You will see that I did not register anything for Presenter and GenericDao. That is because these are concrete types, structuremap can simply activate them with reflection. I could of course remap GenericDao to another subclass, but to keep things simple I wont be doing this.

So now we can simply resolve dependencies in the handler factory:

Code Snippet
  1. public class CustomPageHandlerFactory : PageHandlerFactory
  2. {
  3.      private object GetInstance(Type type)
  4.      {
  5.          return ObjectFactory.GetInstance(type);
  6.      }
  7. }

But wait there is a problem:

If you look at the page now its constructor has a dependency on Presenter, and Presenter has a dependency on the Page. We have a circular dependency. This is one of the main reasons that if you search for solutions you will find plenty of ones using property injection instead to avoid this. But because we have an empty parameterless constructor which is called first we can still set the instance first and then inject the dependencies via the overloaded constructor.

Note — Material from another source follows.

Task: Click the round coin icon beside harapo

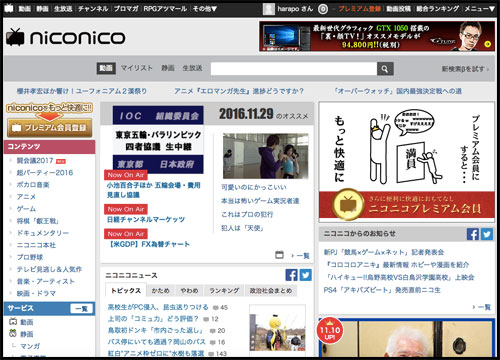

One other thing that is a problem is that the dependency is actually to the view interface and not the page type which the handler created.

So to make this work for the Views in the MVP framework they must have one ultimate ancestor. If you have more than one you could also define this in the handler factory if you have to but this is what I did:

Code Snippet
  1. public static List<Type> ExtractViewInterfaces(Type type)
  2. {
  3.     var supportedInterfaces = new List<Type>();
  5.     foreach (var intf in type.GetInterfaces())
  6.     {
  7.         if (typeof(IView).IsAssignableFrom(intf))
  8.         {
  9.             supportedInterfaces.Add(intf);
  10.         }
  11.     }
  12. }

What this function does is extract all the view interfaces from the page type and then before resolving the page I tell StructureMap to use special explicit arguments to replace the view dependencies now the handler factory's getinstance looks like this:

Code Snippet
  1. private object GetInstance(Type type, List<Type> supportedInterfaces, object pageInstance)
  2. {
  3.     ExplicitArgsExpression expression = null;
  4.     foreach (var intf in supportedInterfaces)
  5.     {
  6.         if (expression == null)
  7.         {
  8.             expression = ObjectFactory.With(intf, pageInstance);
  9.         }
  10.         else
  11.         {                  
  12.             expression = expression.With(intf, pageInstance);
  13.         }
  14.     }
  16.     var instance = expression == null ? ObjectFactory.GetInstance(type) : expression.GetInstance(type);
  18.     return instance;
  19. }

Now you can simply declare your dependencies in the constructor of the page. Whether you add constructor dependencies, or move them around. And best of all it doesn’t interfere with existing non DI pages, and there is no deep dependency on the container its just simple clean DI.